Items drawn from a data source
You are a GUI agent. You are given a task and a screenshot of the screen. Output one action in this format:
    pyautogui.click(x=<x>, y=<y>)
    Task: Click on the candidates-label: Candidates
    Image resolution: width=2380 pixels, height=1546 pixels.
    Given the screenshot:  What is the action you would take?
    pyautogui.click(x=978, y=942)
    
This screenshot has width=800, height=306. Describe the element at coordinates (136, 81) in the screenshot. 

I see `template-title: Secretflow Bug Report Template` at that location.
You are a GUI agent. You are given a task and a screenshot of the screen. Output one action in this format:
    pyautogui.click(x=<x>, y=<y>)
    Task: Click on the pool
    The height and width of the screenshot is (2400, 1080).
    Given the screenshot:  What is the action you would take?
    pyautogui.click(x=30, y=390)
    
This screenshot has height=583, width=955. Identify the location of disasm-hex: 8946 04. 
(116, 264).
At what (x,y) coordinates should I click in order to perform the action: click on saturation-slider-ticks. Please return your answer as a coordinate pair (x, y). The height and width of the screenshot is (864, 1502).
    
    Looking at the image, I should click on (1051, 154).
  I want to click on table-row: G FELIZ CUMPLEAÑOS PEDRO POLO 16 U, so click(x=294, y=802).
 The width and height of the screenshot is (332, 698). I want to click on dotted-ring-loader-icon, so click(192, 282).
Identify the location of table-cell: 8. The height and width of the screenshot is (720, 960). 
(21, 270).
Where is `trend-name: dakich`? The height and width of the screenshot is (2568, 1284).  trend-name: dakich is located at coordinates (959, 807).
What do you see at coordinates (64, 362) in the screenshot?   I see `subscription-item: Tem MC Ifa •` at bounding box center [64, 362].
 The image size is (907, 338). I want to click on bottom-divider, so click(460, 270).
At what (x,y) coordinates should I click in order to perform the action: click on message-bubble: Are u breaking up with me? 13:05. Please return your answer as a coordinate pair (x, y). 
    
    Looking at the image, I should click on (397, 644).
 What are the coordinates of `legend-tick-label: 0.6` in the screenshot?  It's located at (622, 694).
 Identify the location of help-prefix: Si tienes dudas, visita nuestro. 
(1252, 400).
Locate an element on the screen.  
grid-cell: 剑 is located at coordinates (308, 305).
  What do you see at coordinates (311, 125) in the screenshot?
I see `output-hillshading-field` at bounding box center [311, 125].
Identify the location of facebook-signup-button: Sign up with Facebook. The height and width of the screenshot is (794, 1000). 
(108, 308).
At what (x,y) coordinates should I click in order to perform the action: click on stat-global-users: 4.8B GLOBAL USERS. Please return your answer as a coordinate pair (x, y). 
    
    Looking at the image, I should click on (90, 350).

(ACTIVITY)
Reproduce each of the rows above verbatim, keeping every line unchanged.

(ANSWER SECTION)
You are a GUI agent. You are given a task and a screenshot of the screen. Output one action in this format:
    pyautogui.click(x=<x>, y=<y>)
    Task: Click on the candidates-label: Candidates
    Image resolution: width=2380 pixels, height=1546 pixels.
    Given the screenshot:  What is the action you would take?
    pyautogui.click(x=978, y=942)
    
This screenshot has width=800, height=306. Describe the element at coordinates (136, 81) in the screenshot. 

I see `template-title: Secretflow Bug Report Template` at that location.
You are a GUI agent. You are given a task and a screenshot of the screen. Output one action in this format:
    pyautogui.click(x=<x>, y=<y>)
    Task: Click on the pool
    The height and width of the screenshot is (2400, 1080).
    Given the screenshot:  What is the action you would take?
    pyautogui.click(x=30, y=390)
    
This screenshot has height=583, width=955. Identify the location of disasm-hex: 8946 04. 
(116, 264).
At what (x,y) coordinates should I click in order to perform the action: click on saturation-slider-ticks. Please return your answer as a coordinate pair (x, y). The height and width of the screenshot is (864, 1502).
    
    Looking at the image, I should click on (1051, 154).
  I want to click on table-row: G FELIZ CUMPLEAÑOS PEDRO POLO 16 U, so click(x=294, y=802).
 The width and height of the screenshot is (332, 698). I want to click on dotted-ring-loader-icon, so click(192, 282).
Identify the location of table-cell: 8. The height and width of the screenshot is (720, 960). 
(21, 270).
Where is `trend-name: dakich`? The height and width of the screenshot is (2568, 1284).  trend-name: dakich is located at coordinates (959, 807).
What do you see at coordinates (64, 362) in the screenshot?   I see `subscription-item: Tem MC Ifa •` at bounding box center [64, 362].
 The image size is (907, 338). I want to click on bottom-divider, so click(460, 270).
At what (x,y) coordinates should I click in order to perform the action: click on message-bubble: Are u breaking up with me? 13:05. Please return your answer as a coordinate pair (x, y). 
    
    Looking at the image, I should click on (397, 644).
 What are the coordinates of `legend-tick-label: 0.6` in the screenshot?  It's located at (622, 694).
 Identify the location of help-prefix: Si tienes dudas, visita nuestro. 
(1252, 400).
Locate an element on the screen.  
grid-cell: 剑 is located at coordinates (308, 305).
  What do you see at coordinates (311, 125) in the screenshot?
I see `output-hillshading-field` at bounding box center [311, 125].
Identify the location of facebook-signup-button: Sign up with Facebook. The height and width of the screenshot is (794, 1000). 
(108, 308).
At what (x,y) coordinates should I click in order to perform the action: click on stat-global-users: 4.8B GLOBAL USERS. Please return your answer as a coordinate pair (x, y). 
    
    Looking at the image, I should click on (90, 350).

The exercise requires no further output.